— What this task involves —
Reproduce the lines of the listing below, starting with the line that contains "You are a computer-use agent. 598x617 pixels." and ending with the line that contains "coord(494,361)", both included.

Item position entries:
───
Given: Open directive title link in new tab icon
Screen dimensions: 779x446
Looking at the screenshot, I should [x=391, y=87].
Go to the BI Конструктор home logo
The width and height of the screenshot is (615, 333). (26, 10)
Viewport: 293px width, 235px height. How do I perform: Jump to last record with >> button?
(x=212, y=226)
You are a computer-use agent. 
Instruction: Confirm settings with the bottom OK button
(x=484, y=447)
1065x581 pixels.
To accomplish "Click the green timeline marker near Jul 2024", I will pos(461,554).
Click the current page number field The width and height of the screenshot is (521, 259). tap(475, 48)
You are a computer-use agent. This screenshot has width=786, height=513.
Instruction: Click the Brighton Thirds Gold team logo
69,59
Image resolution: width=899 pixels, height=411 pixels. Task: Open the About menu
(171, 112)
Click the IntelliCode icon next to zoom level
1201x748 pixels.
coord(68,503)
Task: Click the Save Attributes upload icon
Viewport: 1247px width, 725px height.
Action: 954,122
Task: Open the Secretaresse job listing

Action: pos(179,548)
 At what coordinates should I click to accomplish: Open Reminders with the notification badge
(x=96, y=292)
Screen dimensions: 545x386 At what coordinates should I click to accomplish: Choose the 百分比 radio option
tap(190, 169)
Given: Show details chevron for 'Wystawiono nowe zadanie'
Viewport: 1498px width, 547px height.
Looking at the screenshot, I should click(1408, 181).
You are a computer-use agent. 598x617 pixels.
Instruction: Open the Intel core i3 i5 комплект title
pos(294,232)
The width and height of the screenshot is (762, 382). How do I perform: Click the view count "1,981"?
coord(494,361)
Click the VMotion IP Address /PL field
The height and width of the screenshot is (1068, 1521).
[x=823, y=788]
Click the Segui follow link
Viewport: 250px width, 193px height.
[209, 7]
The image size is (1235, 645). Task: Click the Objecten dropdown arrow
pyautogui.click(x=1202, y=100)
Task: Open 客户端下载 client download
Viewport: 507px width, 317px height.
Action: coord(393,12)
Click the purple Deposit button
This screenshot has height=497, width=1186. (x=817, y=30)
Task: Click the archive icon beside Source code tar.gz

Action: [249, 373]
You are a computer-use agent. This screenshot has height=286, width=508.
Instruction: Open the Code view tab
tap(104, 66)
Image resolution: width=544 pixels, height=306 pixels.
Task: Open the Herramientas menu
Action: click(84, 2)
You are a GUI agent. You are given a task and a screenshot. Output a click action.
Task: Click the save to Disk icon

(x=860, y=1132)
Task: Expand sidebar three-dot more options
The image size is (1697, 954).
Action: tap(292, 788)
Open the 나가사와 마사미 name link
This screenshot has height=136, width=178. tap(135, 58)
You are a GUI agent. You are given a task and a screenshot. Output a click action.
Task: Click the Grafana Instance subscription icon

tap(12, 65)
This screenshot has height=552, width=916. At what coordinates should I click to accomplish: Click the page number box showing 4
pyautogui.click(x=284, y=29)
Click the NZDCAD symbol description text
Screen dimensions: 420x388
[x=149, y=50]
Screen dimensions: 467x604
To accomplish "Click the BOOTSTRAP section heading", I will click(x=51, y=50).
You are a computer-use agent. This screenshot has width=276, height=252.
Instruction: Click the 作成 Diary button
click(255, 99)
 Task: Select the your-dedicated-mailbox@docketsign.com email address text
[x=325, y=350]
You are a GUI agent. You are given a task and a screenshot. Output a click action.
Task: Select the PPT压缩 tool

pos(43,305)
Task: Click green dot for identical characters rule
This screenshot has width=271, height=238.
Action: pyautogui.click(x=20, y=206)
───
— Solution to this exercise —
You are a computer-use agent. 598x617 pixels.
Instruction: Open the Intel core i3 i5 комплект title
pos(294,232)
The width and height of the screenshot is (762, 382). How do I perform: Click the view count "1,981"?
coord(494,361)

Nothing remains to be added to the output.